Source passage
....

We're moving to a different server this week anyhow.

The long description here wasn't needed. I think most of us have seen
this in some form or another on other websites, and it's annoying. I'm
just not going to fix it on a box we're about to stop using.

Chris


On Mon, 2010-11-22 at 04:00 -0500, Richard L.Hamilton wrote:
> Following the link on http://growl.info/downloads_developers.php
> to http://growl.info/files/source/Growl-1.2.1-src.tbz
> using Safari causes it to try to load the binary file as if
> it were text (into the browser window).  This is not good.
> 
> I gather it's being identified (by default?) as text/plain.
> Probably the .tbz suffix needs to be identified by the web
> server as application/x-tar or application/x-bzip2 or something
> like that; or as a last resort,  application/octet-stream.

....

Brief 1
Reproduce the entries from the line with "Viewport: 1456px width, 819px height." to the line with "coord(508,325)", substituting "Where do I click to" for every occurrence of "Where should I click to" and leaving everything else unchanged. Omit the pictures.

Supplied records
....

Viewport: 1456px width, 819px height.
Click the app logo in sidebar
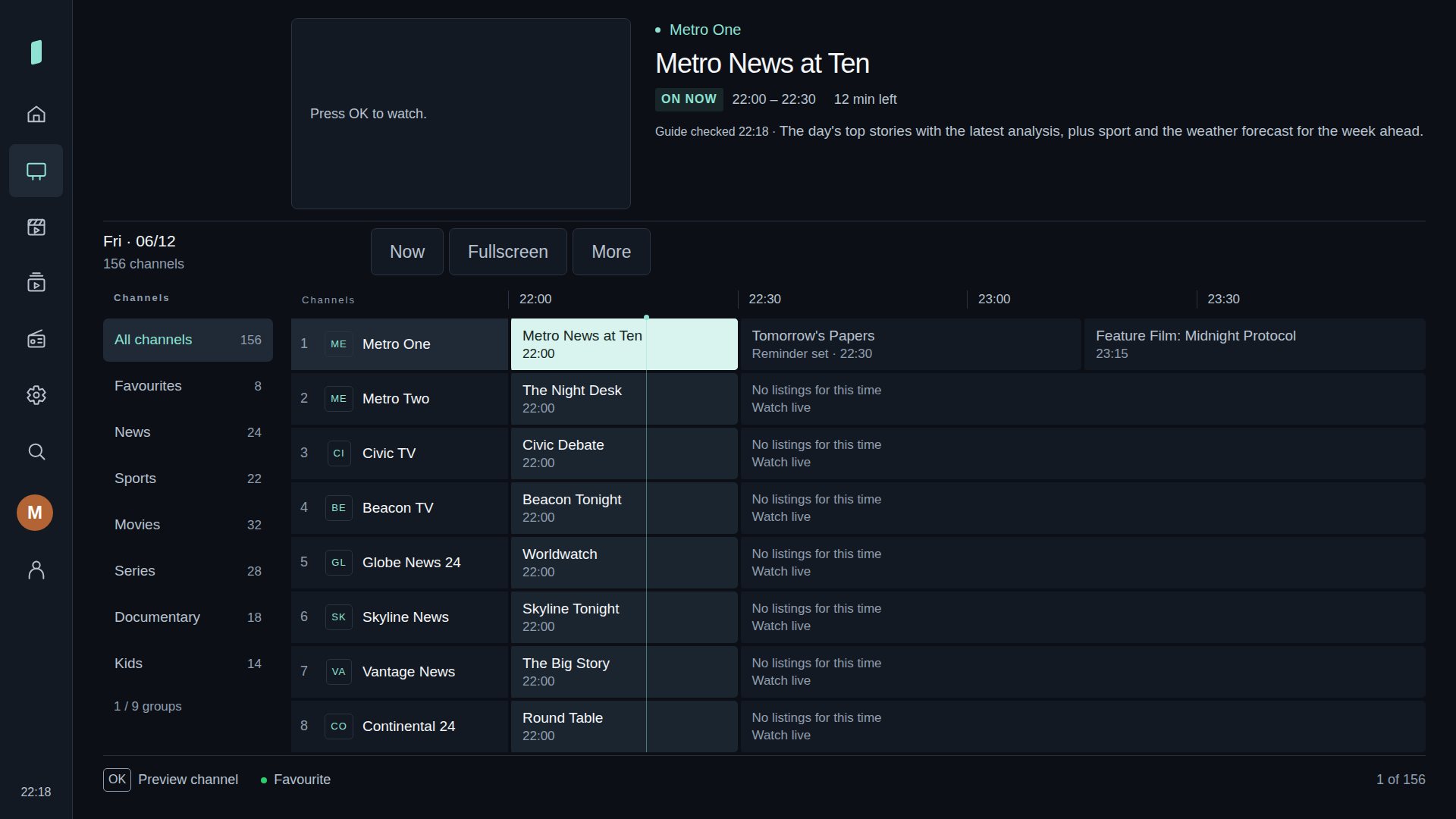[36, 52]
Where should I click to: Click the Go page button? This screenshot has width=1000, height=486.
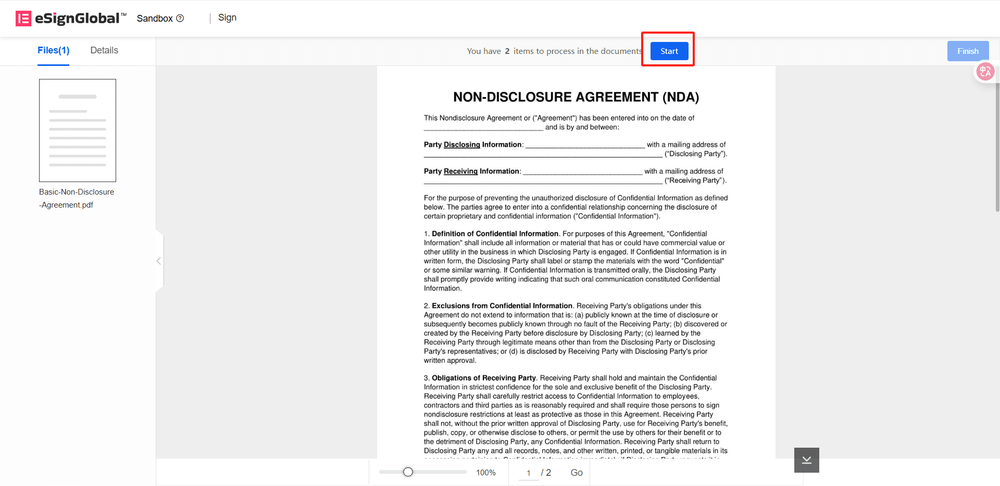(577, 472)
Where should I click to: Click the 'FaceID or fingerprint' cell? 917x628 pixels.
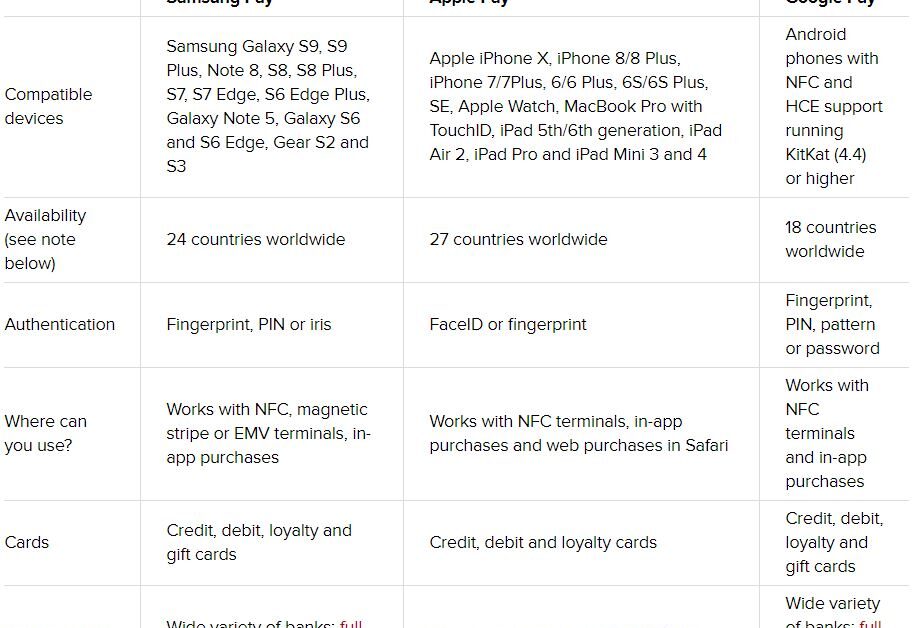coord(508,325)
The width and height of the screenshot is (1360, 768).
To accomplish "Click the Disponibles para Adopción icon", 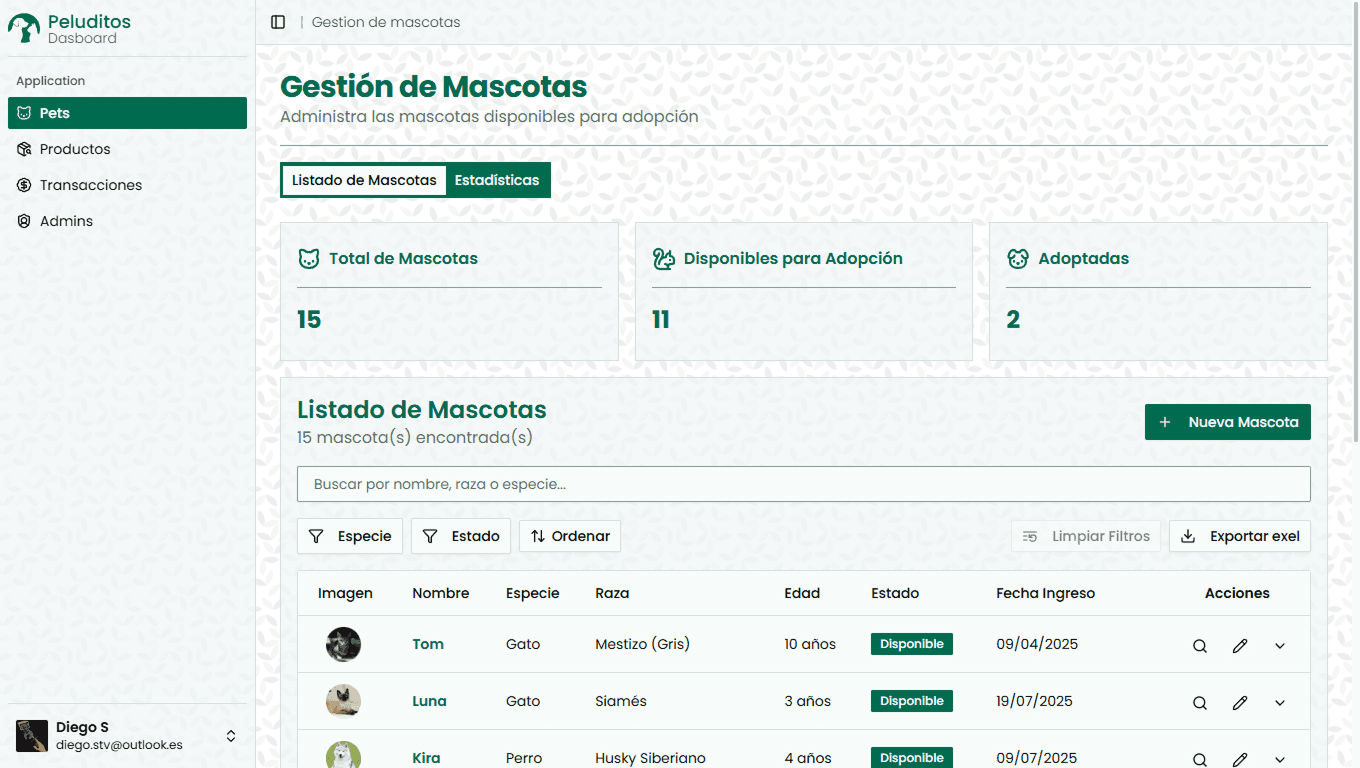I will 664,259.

....

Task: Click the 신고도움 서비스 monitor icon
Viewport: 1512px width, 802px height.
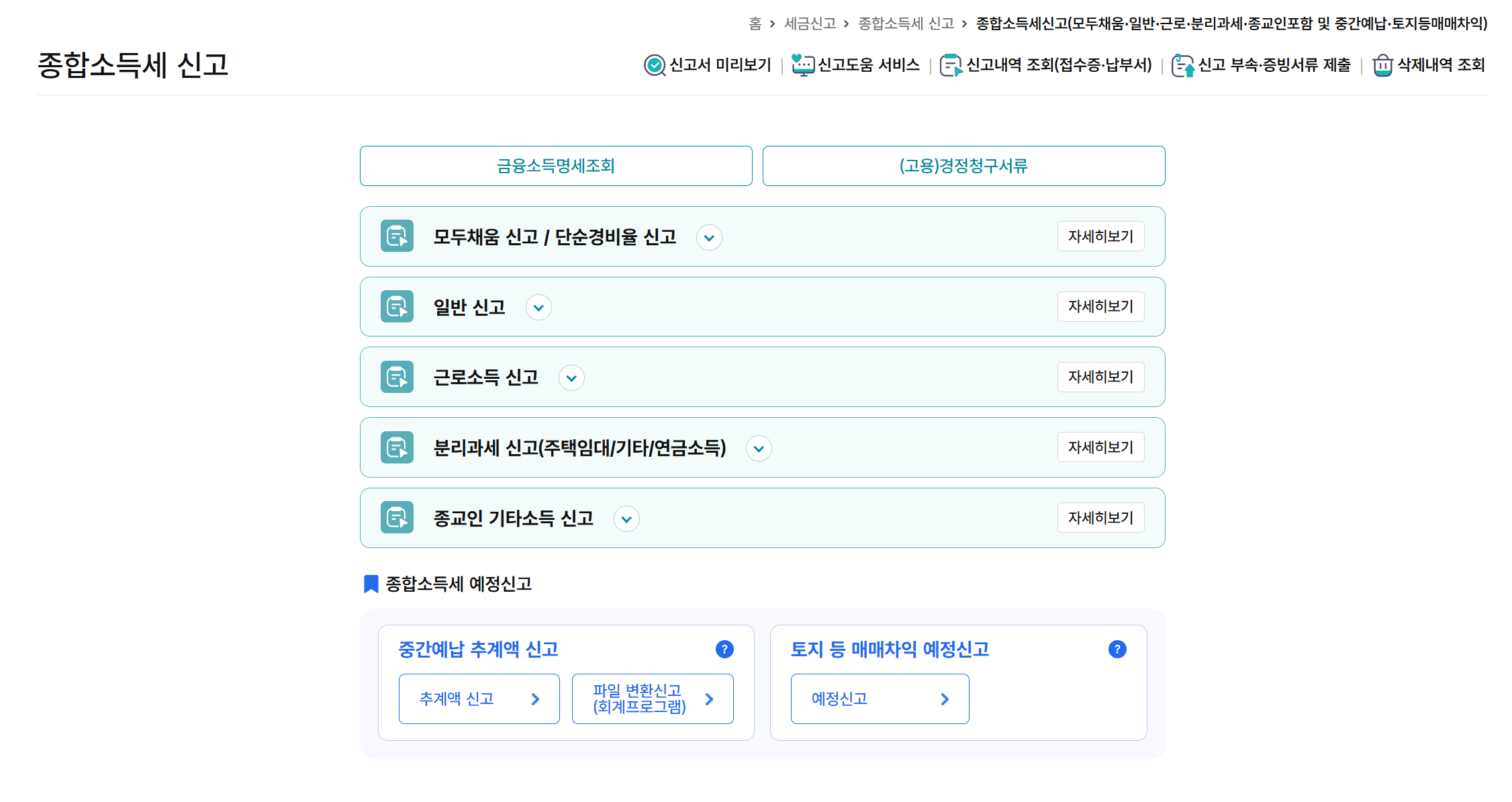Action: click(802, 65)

....

Brief 2
Resume the mailing-list exchange about the Growl source archive being served as plain text, starting right after its last line.

Task result 1
Viewport: 1456px width, 819px height.
Click the app logo in sidebar
[36, 52]
Where do I click to: Click the Go page button? This screenshot has width=1000, height=486.
(577, 472)
Where do I click to: Click the 'FaceID or fingerprint' cell? 917x628 pixels.
coord(508,325)

Task result 2
> I'd guess that application/x-tar would be likeliest to
> cause the browser to Do The Right Thing (esp. since tar on the Mac,
> as well as GNU tar on Linux, can handle uncompressing automatically),
> and application/octet-stream would cause it to download and do nothing
> else.  Not sure whether Safari and most other browsers would just
> uncompress or do something more (and possibly inappropriate) if
> they encountered application/x-bzip2, so I don't know that I'd want
> to use that without testing.
> 
> Yes, people can right-click and download.  But why not get it right? :-)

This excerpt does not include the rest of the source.